**WHAT THIS EXERCISE ASKS:**
1. List each writer named in the roundup of opinion excerpts, along with the title of that writer's piece.
2. Pick up the roundup of opinion excerpts after its final line and write the next part.

**TEXT PROVIDED:**
Nick Gillespie, “Shut Up and Shop This Turkey Day:”
As Calvin Coolidge put it famously to a bunch of newspaper editors back in 1925, “The chief business of the American people is business.” Just as you can’t have Thanksgiving without a meal that fully no one actually enjoys (and a guest list that always seems only slightly less arbitrary, resentful, and ill-mannered than the manimals in The Island of Dr. Moreau), you can’t have a functioning free-market economy without massive amounts of shopping. Every day is “Buy Nothing Day” in North Korea and look where that’s got them.
John Stossel, “Thankful for Property:”
This idea that happiness and equality lie in banding together and doing things as a commune is appealing. It’s the principle behind the Soviet Union, Medicare, the Vietnam War, Obamacare and so on. Some communal central planning is helpful, but too much is dangerous. The Pilgrims weren’t the first settlers on the East Coast of the New World to make this mistake.
John Fund, “Reid’s Law:”
Democrats say the crippling of the filibuster will make government more efficient and allow legislation to pass more easily. But there is a downside to majoritarianism and the “efficiency” it brings. As Phil Kerpen, author of the 2011 book Denying Democracy, told me: “The filibuster change will make it far more likely that major legislative accomplishments can be swept away in the next swing of the political pendulum. Public policy will be less stable and long-term business planning will be confounded.”
Jason Kuznicki, “This One Weird NPR Story about Manure Explains Our Government:”

**RAW DATA:**
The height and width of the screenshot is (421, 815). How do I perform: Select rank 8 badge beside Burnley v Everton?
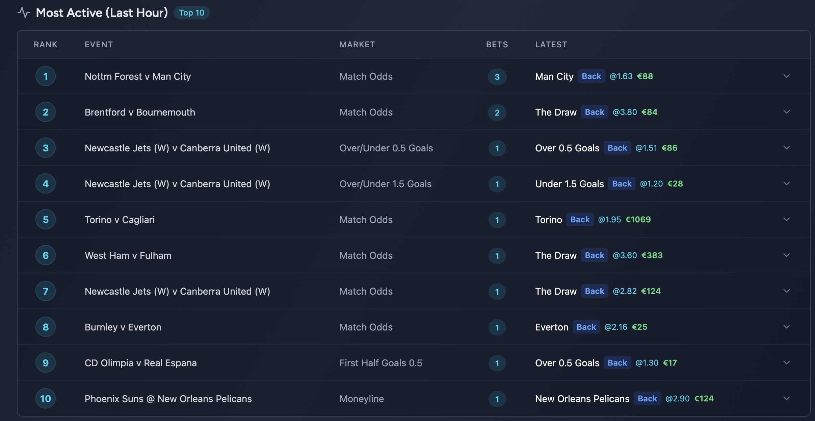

**ACTIVITY ANSWERS:**
1.
- Nick Gillespie, "Shut Up and Shop This Turkey Day"
- John Stossel, "Thankful for Property"
- John Fund, "Reid's Law"
- Jason Kuznicki, "This One Weird NPR Story about Manure Explains Our Government"

2.
You mean large farmers love these regulations? Of course they do! In fact, larger firms love regulations in general. And if you happen to love regulation, well, I gotta tell you – your love may or may not be well-founded. But one thing’s for sure: It’s killing the smaller, more local firms. Regulation is one of the main explanations for why corporations must be so large, so impersonal, and so powerful in our society.
Roger Pilon, “Harry Drops the Bomb:”
The Democratic hypocrisy on the subject boils down to this. After sitting on George W. Bush’s appellate court nominees during his first two years when they controlled the Senate—never even holding hearings—Democrats for the next two years, after losing the Senate in the 2002 midterm elections, conducted unprecedented filibusters of Bush’s appellate court picks—all of which ended only with the “Gang of 14” compromise in 2005. But now that the Republican minority has used that same practice—directed this session only at the latest D.C. Circuit nominees—Democrats have moved to strip it from them—and not by a two-thirds vote of the Senate, as Senate rules require, but by a simple majority. It’s heads I win, tails you lose.